Task list:
**a.** According to the AlphaFold 3 guide, what command gives you access to AlphaFold?
**b.** Duplicate word for word the part of the AlphaFold 3 guide that opens with the words containing "Running AlphaFold 3" and closes with "for more information.".
**c.** Pick up the AlphaFold 3 guide after its last line and keep writing it.

Begin Document extract

Running AlphaFold 3 on DaVinci

To get access to AlphaFold run module load AlphaFold/3.0.0. This will add the run_alphafold.py script to your path.
This script requires two parameters:
- The input directory (--json_path FILE). Path to the input JSON file.
- The output directory (--output_dir DIR). Path to a directory where the results will be saved.
You can check all the options with run_alphafold.py --help. Check the Alphafold 3 GitHub page for more information.

Ampere cards

You can create an interactive session and run the script directly but given the long runtimes of AlphaFold it's best to submit the task as a batch job.

You'll need to draft a batch script. Here's an example to get you started:

  #!/usr/bin/bash

  #SBATCH --job-name=AlphaFold
  #SBATCH --cpus-per-task=8
  #SBATCH -N 1
  #SBATCH --gres=gpu:1
  #SBATCH -C Ampere
  #SBATCH -p regular
  #SBATCH --mem-per-cpu=6000

  module load AlphaFold/3.0.0
  input=fold_input.json
  echo Predicting $input
  time run_alphafold.py  --output_dir . --json_path $input

Turing cards

To be able to run with Turing cards (e.g. RTX 2080 Ti) you 'll need a few tweaks.
You need to set XLA_FLAGS="--xla_disable_hlo_passes=custom-kernel-fusion-rewriter" and pass --flash_attention_implementation=xla to run_alphafold.py.

End Document extract
Begin Records

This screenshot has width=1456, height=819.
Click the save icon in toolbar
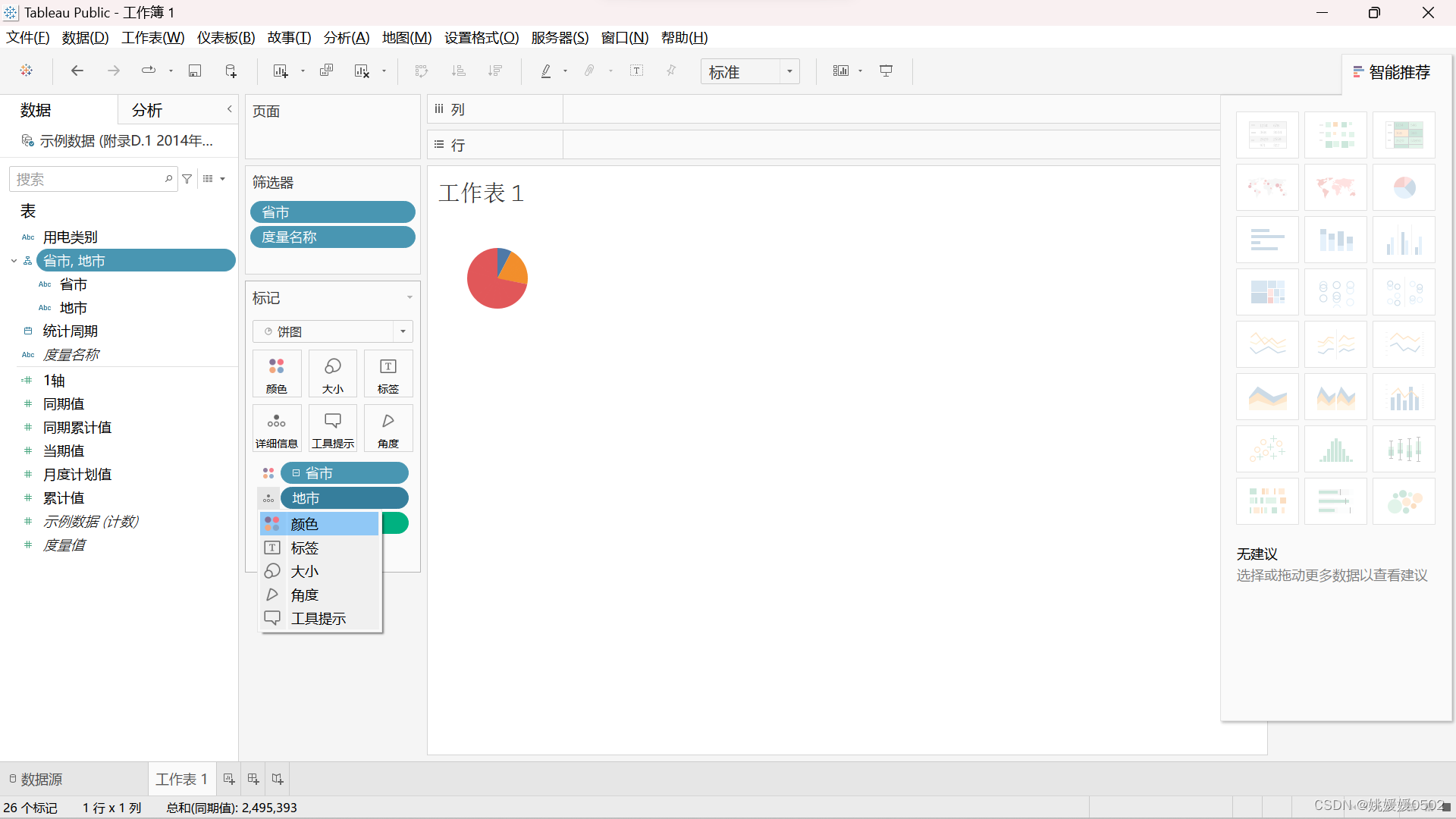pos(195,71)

End Records
Begin Records

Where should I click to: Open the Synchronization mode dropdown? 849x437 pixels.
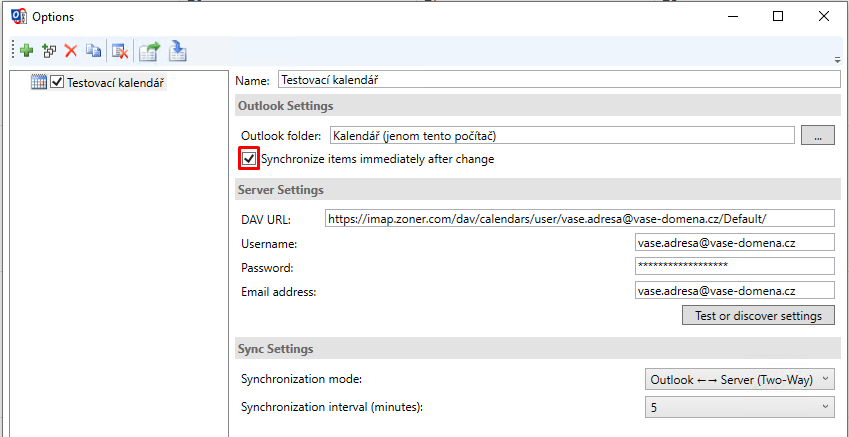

End Records

Results for the exercise:
**a.** module load AlphaFold/3.0.0

**b.**
Running AlphaFold 3 on DaVinci

To get access to AlphaFold run module load AlphaFold/3.0.0. This will add the run_alphafold.py script to your path.
This script requires two parameters:
- The input directory (--json_path FILE). Path to the input JSON file.
- The output directory (--output_dir DIR). Path to a directory where the results will be saved.
You can check all the options with run_alphafold.py --help. Check the Alphafold 3 GitHub page for more information.

**c.**
You can find more details in this Github issue.

  #!/usr/bin/bash

  #SBATCH --job-name=AlphaFold
  #SBATCH --cpus-per-task=8
  #SBATCH -N 1
  #SBATCH --gres=gpu:1
  #SBATCH -C RTX2080Ti
  #SBATCH -p regular
  #SBATCH --mem-per-cpu=6000

  module load AlphaFold/3.0.0
  input=fold_input.json
  echo Predicting $input
  export XLA_FLAGS="--xla_disable_hlo_passes=custom-kernel-fusion-rewriter"
  time run_alphafold.py --flash_attention_implementation=xla --output_dir . --json_path $input

Performance

The following environment variables are set by module load AlphaFold/3.0.0:

XLA_PYTHON_CLIENT_PREALLOCATE=false, TF_FORCE_UNIFIED_MEMORY=true and XLA_CLIENT_MEM_FRACTION=3.2 to use unified memory.

You can change these and tweak the performance by following the documentation.

I have not adjusted pair_transition_shard_spec in model_config.py as suggested in the performance documentation, but it could be an option when running into memory problems.

Running AlphaFold 2

First check if what you want isn't already available at EBI's AlphaFold database.
If not, you can run Alphafold on Colab using ColabFold.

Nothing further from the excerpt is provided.